Selected text:
I've been browsing the forums for a while and have done tonnes of research, and this is one of the few comments I've felt to reply to and strongly strongly support. Agreed 1000%.


----------



## fkeeley (Aug 31, 2006)

I realize that parvo is always a potential problem but my vet made a good point. There are more pets in the shelter because they were not properly socialized than cases of parvo (at least in upstate NY). Sure I'm very, very careful and don't take my puppy to pets stores or pet parks, but yes, she walks on the road with me (she loves to play with my neighbor's dogs) and she looks forward to it. I can't make her live in a bubble. It's not good for them. Yes, a risk we must take as owners, but we can take certain precautions too. But let puppies be puppies too or they will end up being anti-social, hard to get along with dogs later on.


----------



## SARAHSMITH (Sep 19, 2010)

I got my puppy at 7 weeks and we took our first walk about 8.5 weeks. He did great. We walked about 4 blocks to an open field, played fetch for about 15 minutes, then walked back. He did not seem overly tired. We go for a walks about twice a week to the field to play. This field has no evidence of other dogs being there so I feel it's safe to bring him with minimum risk of picking up something.


----------



## VegasResident (Oct 4, 2006)

We started right at 8/9 weeks. Walks were short cause he got poofed fast. Only like 8 monites each way. We did not let him go nose to ground and when we got home we had a foot bath sitting at the front door that had high clorinated pool water in it. He stood in this for a bit before going in.

We put towels into carts and drove him around home depot and any other store we could. We carried him through the pet store letting people pet him.

Our last one we were too conservative about things and she was not very social will people. This little boy is.


----------



## JudynRich (Apr 16, 2010)

My Vet insisted we wait until all shots were done...this was at 4 months. Mia did fine, but we really wanted to socialize her. We decided it was better to be safe than sorry!


----------

Exercise objective:
Print the stretch of the forum thread from "## SARAHSMITH (Sep" through "picking up something.". The material after the forum thread isn't needed.

Data section:
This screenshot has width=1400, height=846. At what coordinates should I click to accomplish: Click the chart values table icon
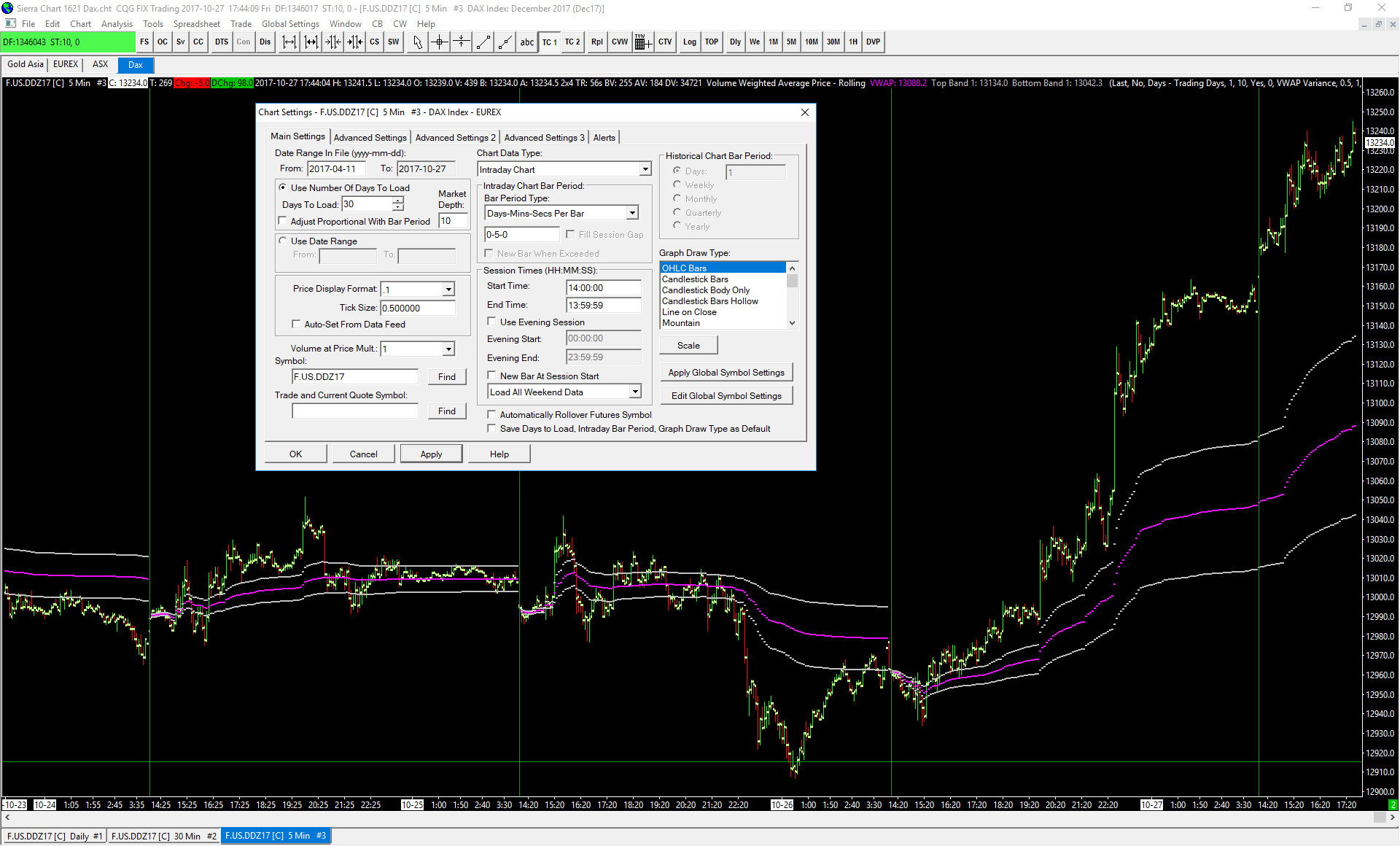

Expected answer:
## SARAHSMITH (Sep 19, 2010)

I got my puppy at 7 weeks and we took our first walk about 8.5 weeks. He did great. We walked about 4 blocks to an open field, played fetch for about 15 minutes, then walked back. He did not seem overly tired. We go for a walks about twice a week to the field to play. This field has no evidence of other dogs being there so I feel it's safe to bring him with minimum risk of picking up something.